On 02/04/2016 05:07 PM, Dr. David Alan Gilbert wrote:
* Changlong Xie (xiecl.f...@cn.fujitsu.com) wrote:
On 02/01/2016 09:18 AM, Wen Congyang wrote:
On 01/29/2016 06:47 PM, Dr. David Alan Gilbert wrote:
* Wen Congyang (we...@cn.fujitsu.com) wrote:
On 01/29/2016 06:07 PM, Dr. David Alan Gilbert wrote:
* Wen Congyang (we...@cn.fujitsu.com) wrote:
On 01/27/2016 07:03 PM, Dr. David Alan Gilbert wrote:
Hi,
   I've got a block error if I kill the secondary.

Start both primary & secondary
kill -9 secondary qemu
x_colo_lost_heartbeat on primary

The guest sees a block error and the ext4 root switches to read-only.

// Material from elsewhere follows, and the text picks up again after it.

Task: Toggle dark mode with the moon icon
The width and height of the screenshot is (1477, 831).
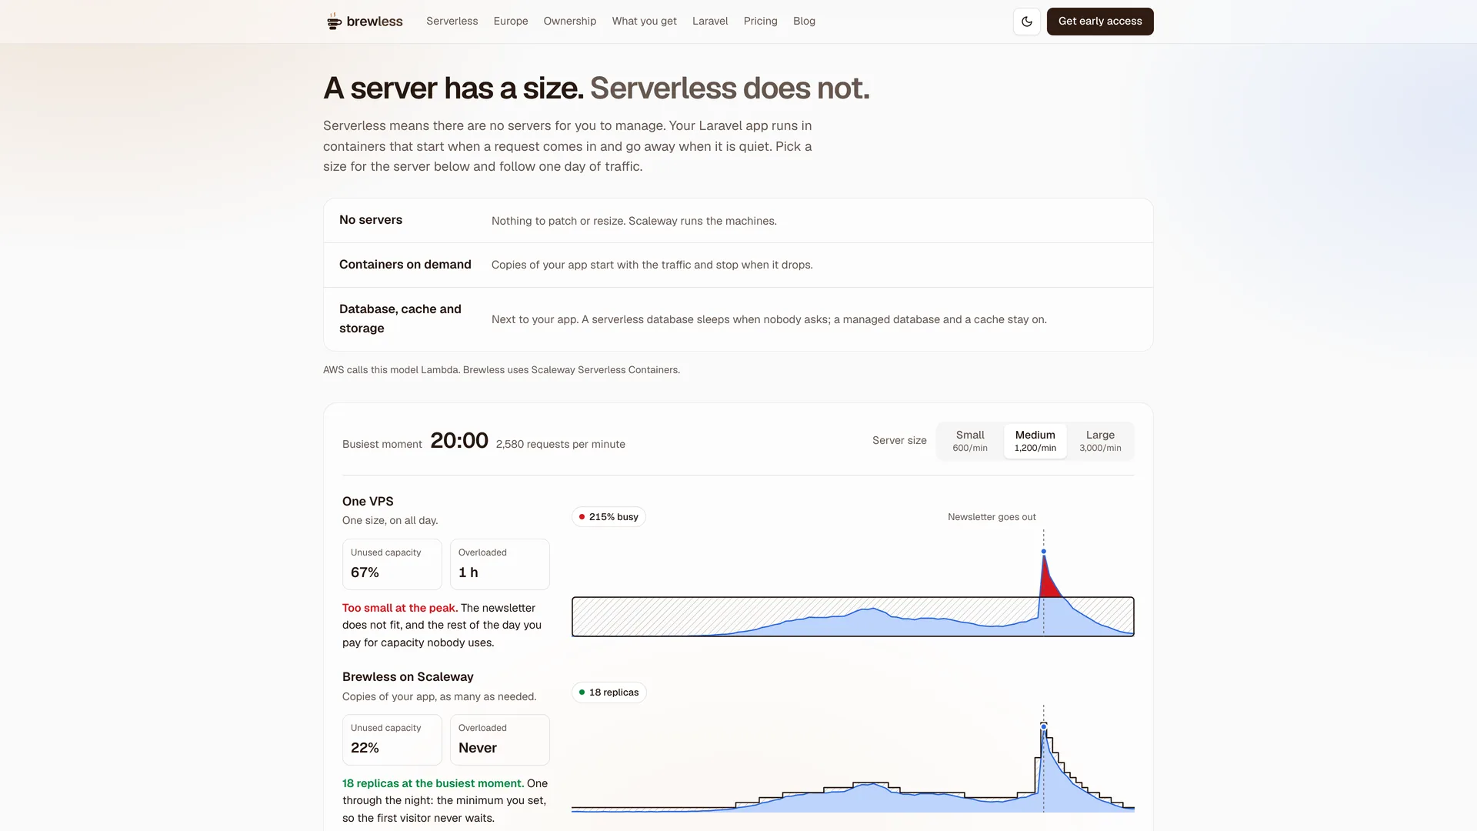Action: (1026, 22)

I gdb'd the primary with a breakpoint on quorum_report_bad; see
backtrace below.
(This is based on colo-v2.4-periodic-mode of the framework
code with the block and network proxy merged in; so it could be my
merging but I don't think so ?)


(gdb) where
#0  quorum_report_bad (node_name=0x7f2946a0892c "node0", ret=-5, 
acb=0x7f2946cb3910, acb=0x7f2946cb3910)
     at /root/colo/jan-2016/qemu/block/quorum.c:222
#1  0x00007f2943b23058 in quorum_aio_cb (opaque=<optimized out>, ret=<optimized 
out>)
     at /root/colo/jan-2016/qemu/block/quorum.c:315
#2  0x00007f2943b311be in bdrv_co_complete (acb=0x7f2946cb3f60) at 
/root/colo/jan-2016/qemu/block/io.c:2122
#3  0x00007f2943ae777d in aio_bh_call (bh=<optimized out>) at 
/root/colo/jan-2016/qemu/async.c:64
#4  aio_bh_poll (ctx=ctx@entry=0x7f2945b771d0) at 
/root/colo/jan-2016/qemu/async.c:92
#5  0x00007f2943af5090 in aio_dispatch (ctx=0x7f2945b771d0) at 
/root/colo/jan-2016/qemu/aio-posix.c:305
#6  0x00007f2943ae756e in aio_ctx_dispatch (source=<optimized out>, 
callback=<optimized out>,
     user_data=<optimized out>) at /root/colo/jan-2016/qemu/async.c:231
#7  0x00007f293b84a79a in g_main_context_dispatch () from 
/lib64/libglib-2.0.so.0
#8  0x00007f2943af3a00 in glib_pollfds_poll () at 
/root/colo/jan-2016/qemu/main-loop.c:211
#9  os_host_main_loop_wait (timeout=<optimized out>) at 
/root/colo/jan-2016/qemu/main-loop.c:256
#10 main_loop_wait (nonblocking=<optimized out>) at 
/root/colo/jan-2016/qemu/main-loop.c:504
#11 0x00007f29438529ee in main_loop () at /root/colo/jan-2016/qemu/vl.c:1945
#12 main (argc=<optimized out>, argv=<optimized out>, envp=<optimized out>) at 
/root/colo/jan-2016/qemu/vl.c:4707

(gdb) p s->num_children
$1 = 2
(gdb) p acb->success_count
$2 = 0
(gdb) p acb->is_read
$5 = false

Sorry for the late reply.

No problem.

What it the value of acb->count?

(gdb) p acb->count
$1 = 1

Note, the count is 1, not 2. Writing to children.0 is in flight. If writing to 
children.0 successes,
the guest doesn't know this error.
If secondary host is down, you should remove quorum's children.1. Otherwise, 
you will get
I/O error event.

Is that safe?  If the secondary fails, do you always have time to issue the 
command to
remove the children.1  before the guest sees the error?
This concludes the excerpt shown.